“There’s got to be a catch,” a recent food workshop attendee said. We have come to mistrust goodness and can’t believe that you “can have your cake and eat it too,” meaning if food is delicious there’s got to be a catch.
Coming from a religious perspective the idea may be that “good food” has to be sinful. From a cultural perspective “good food” has been associated with sweet, fatty and “bad,” without qualifier. The underlying conclusion would then be that healthful food must be bland, boring, fatless, virtuous, depriving, and joyless. What misunderstanding!
Of course, the worst food can kill you, just like a gun can be used either to kill a person or simply for target shooting; just like chemical knowledge can be used either for warfare or simply to understand the Maillard reaction when searing a steak. It’s never the food, or the gun, or the chemical knowledge that’s bad. It’s what we do with it that’s essential.

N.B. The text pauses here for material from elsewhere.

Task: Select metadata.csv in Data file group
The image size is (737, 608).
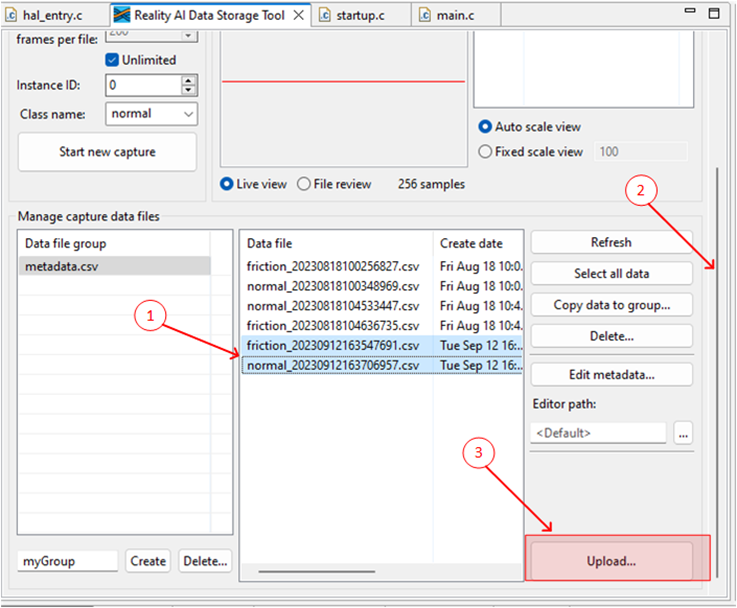Action: (62, 266)
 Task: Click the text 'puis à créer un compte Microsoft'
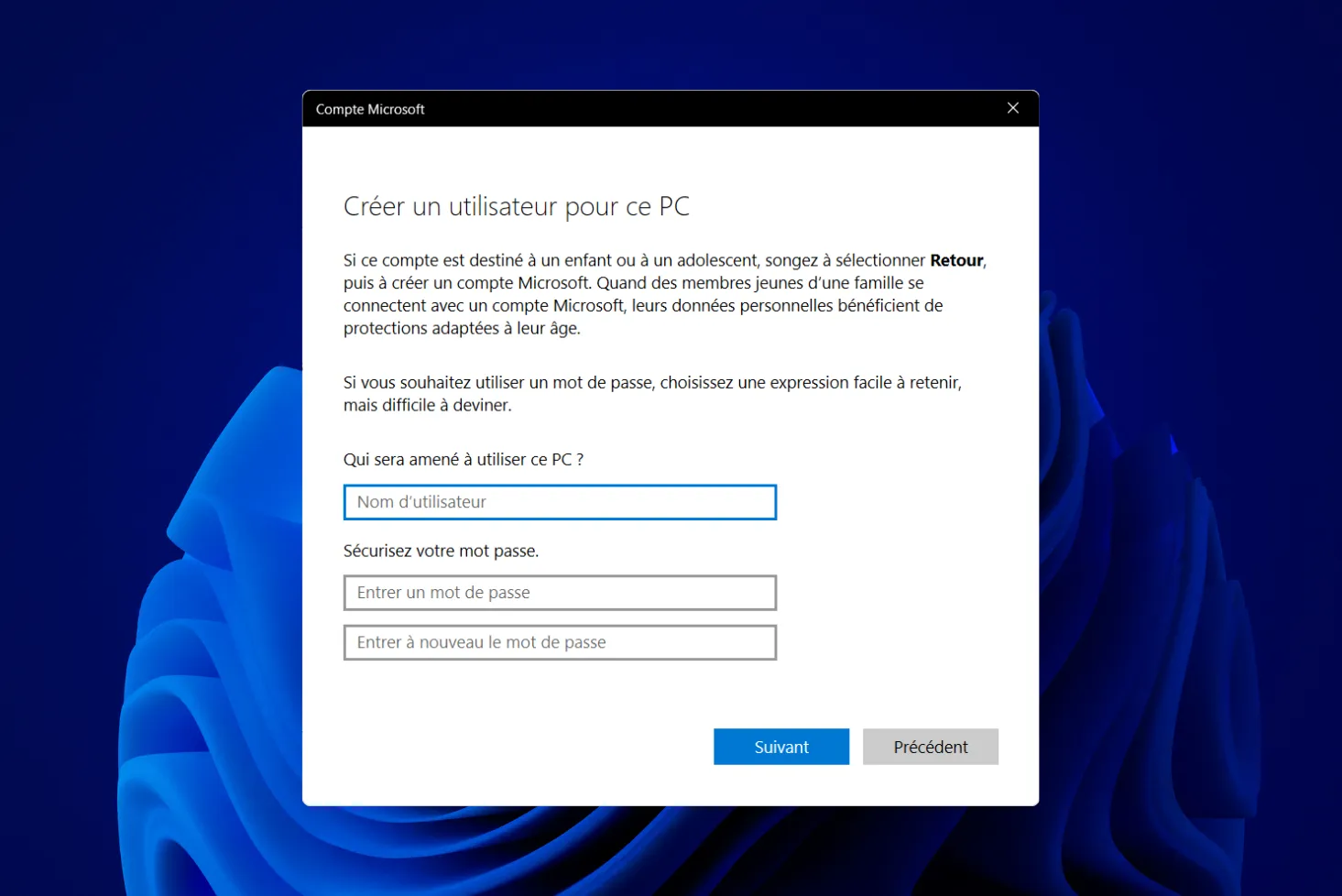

When we use our knowledge in a life enhancing way, food heals, food connects people, food is delicious, food nourishes body and soul, food is an adventure, food is sensuous. That’s the kind of food we want to make and eat. When you learn how to make it both delicious and healthy, it becomes a win-win situation without reservation. Is the Mediterranean Diet not considered one of the healthiest in the world? It’s delicious! Aren’t the Japanese with their sophisticated cuisine one of the longest living people in the world? Their food is an adventure.
Bon appétit!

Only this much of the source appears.